Overview of Parallelism
Kinds of parallelisms in Computer Application
On a very high level, parallelism in applications is categorised as
Data Level Parallelism (DLP)
- arises when multiple data items need to be operated upon at the same time
Task-Level Parallelism (TLP)
- arises when multiple tasks need to be run simultaneously and independently
How computer hardware exploits the parallelisms?

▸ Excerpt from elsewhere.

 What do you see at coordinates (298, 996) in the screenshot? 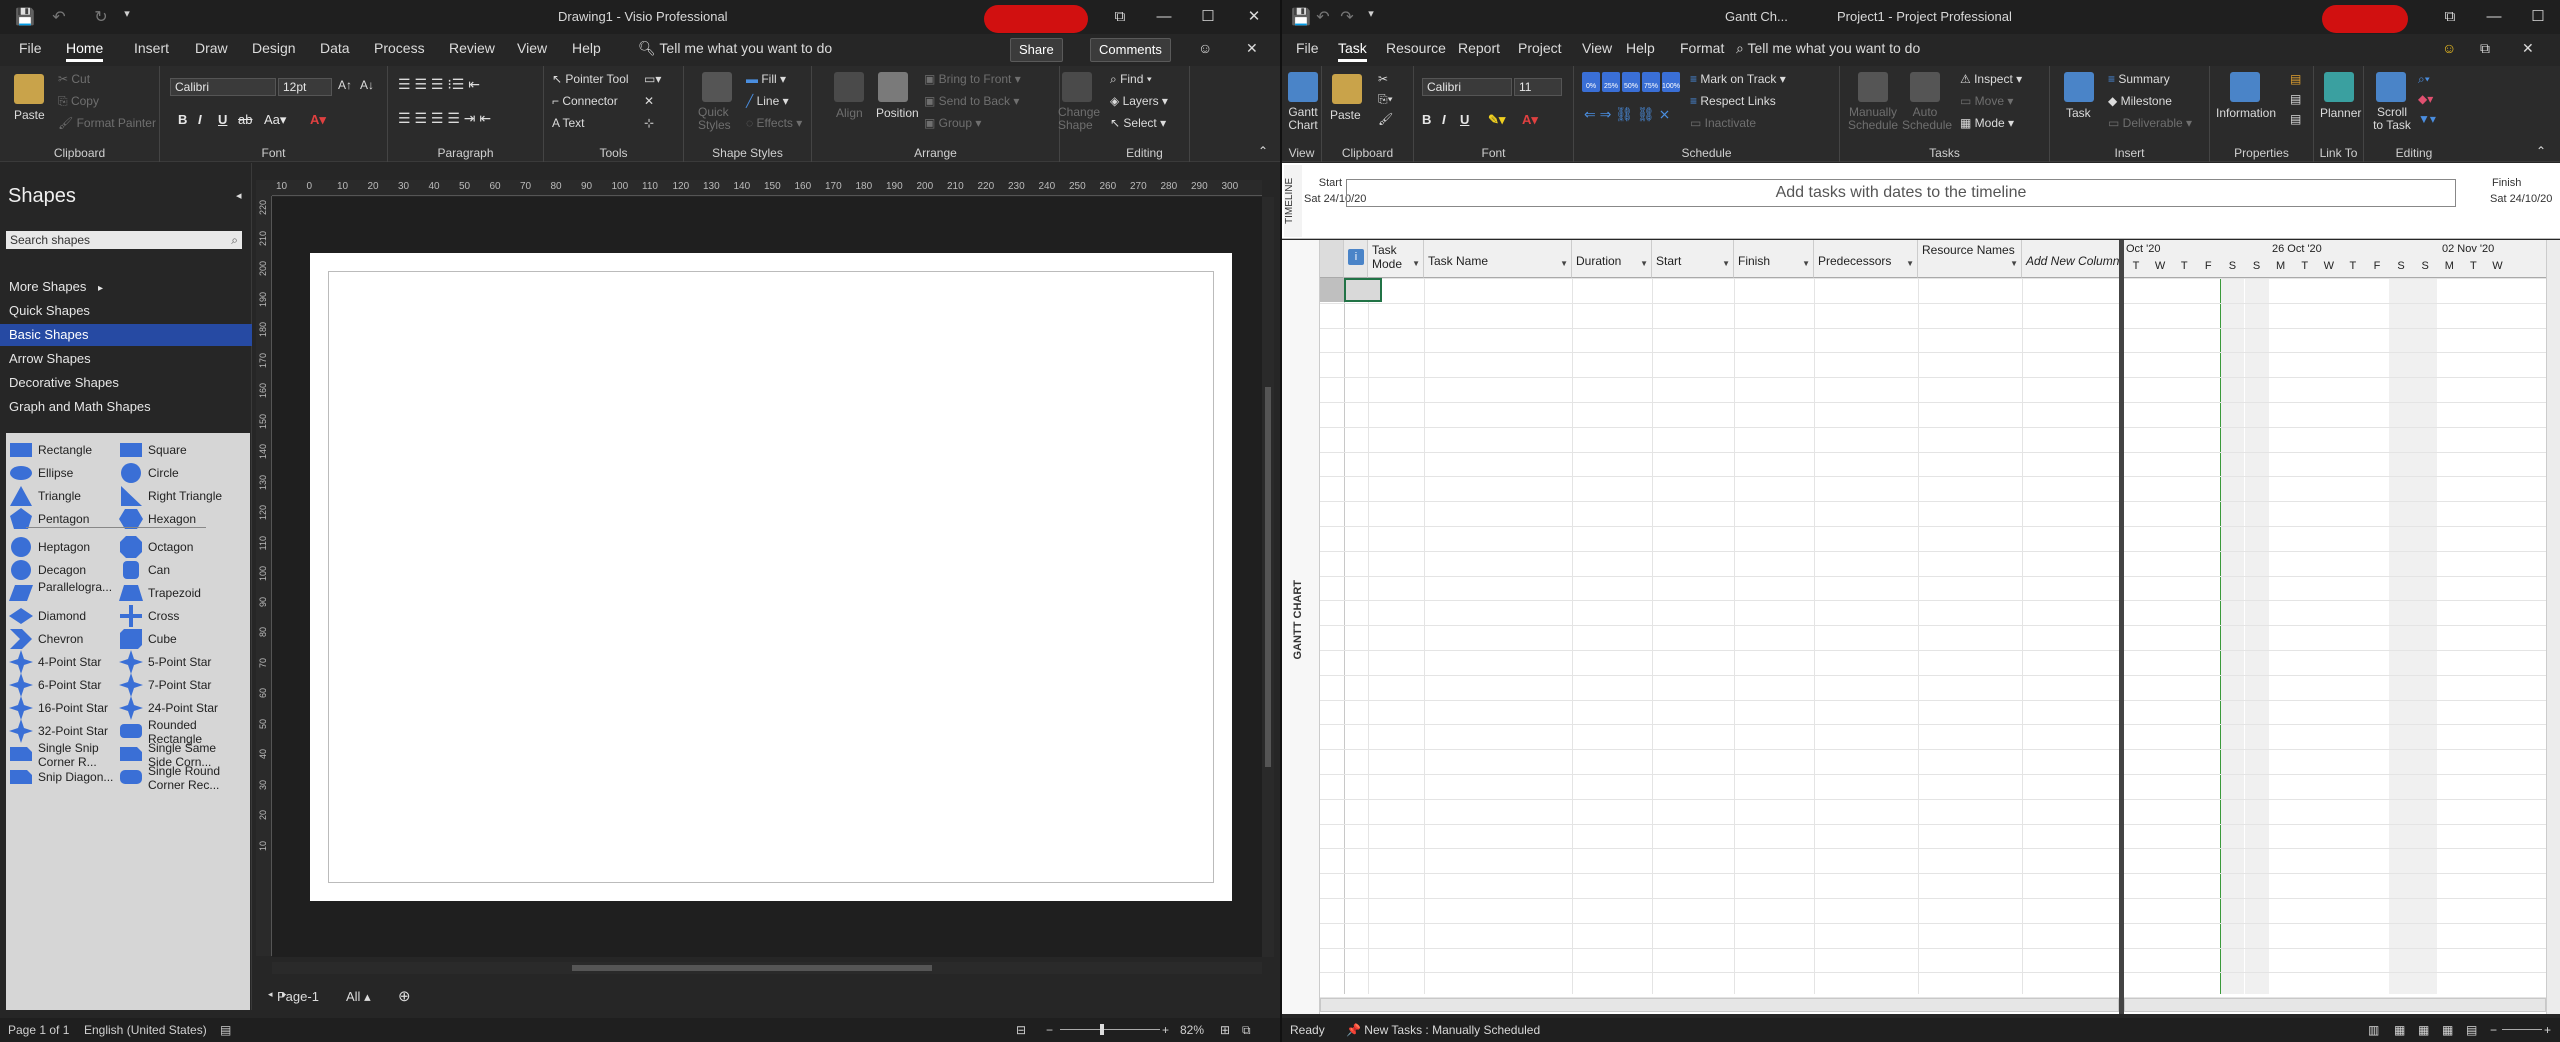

Instruction-level parallelism (ILP)
- exploits data-level parallelism at modest levels with compiler help using ideas like pipelining and at medium levels using ideas like speculative execution
- Internal to hardware, not accessible to programmers
- Micro-architectural techniques that are used to exploit ILP include:
- Instruction pipelining
- Superscalar execution, VLIW, and the closely related explicitly parallel instruction computing
- Out-of-order execution
- Register renaming
- Speculative execution
- Branch prediction
- Simultaneous multithreading (SMT) converts thread-level parallelism to instruction-level parallelism
Vector Architectures and GPUs
- exploit DLP parallelism by applying a single instruction to a collection of data in parallel
- examples of vector architectures: SSE, AVX, NEON, RISCV-V
Thread-level parallelism
- exploits either DLP or TLP
- possible to use in hardware which support interaction among threads
- using libraries like OpenMP or manually writing fork/join modelled programs programmer can create multiple threads which can run simultaneously on a Multicore systems
Request-level parallelism
- parallelism among largely decoupled tasks specified by programmer
- I don’t consider this as some low level thing
- e.g. client sending multiple independent requests to a remote server simultaneously
Reference
- David A. Patterson and John L. Hennessy. 1990. Computer architecture: a quantitative approach. Morgan Kaufmann Publishers Inc., San Francisco, CA, USA.